[Saved entries]
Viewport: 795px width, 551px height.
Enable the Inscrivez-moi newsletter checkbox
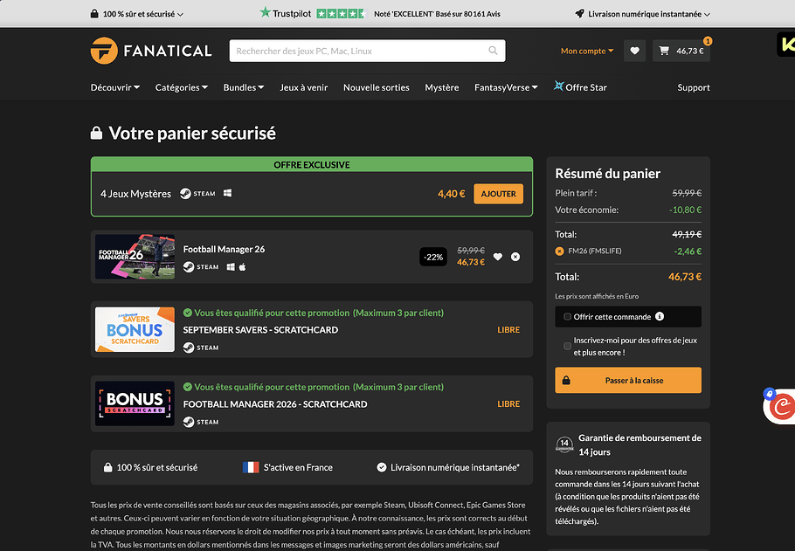click(x=567, y=346)
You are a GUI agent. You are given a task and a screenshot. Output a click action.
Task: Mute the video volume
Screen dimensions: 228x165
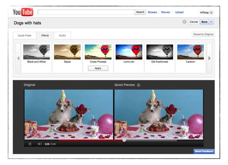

• Exercise description
Your reply must contain each entry exactly as written and no pictures.

• Answer
Viewport: 795px width, 551px height.
Enable the Inscrivez-moi newsletter checkbox
click(x=567, y=346)
You are a GUI agent. You are given a task and a screenshot. Output a click action.
Task: Mute the video volume
Screen dimensions: 228x165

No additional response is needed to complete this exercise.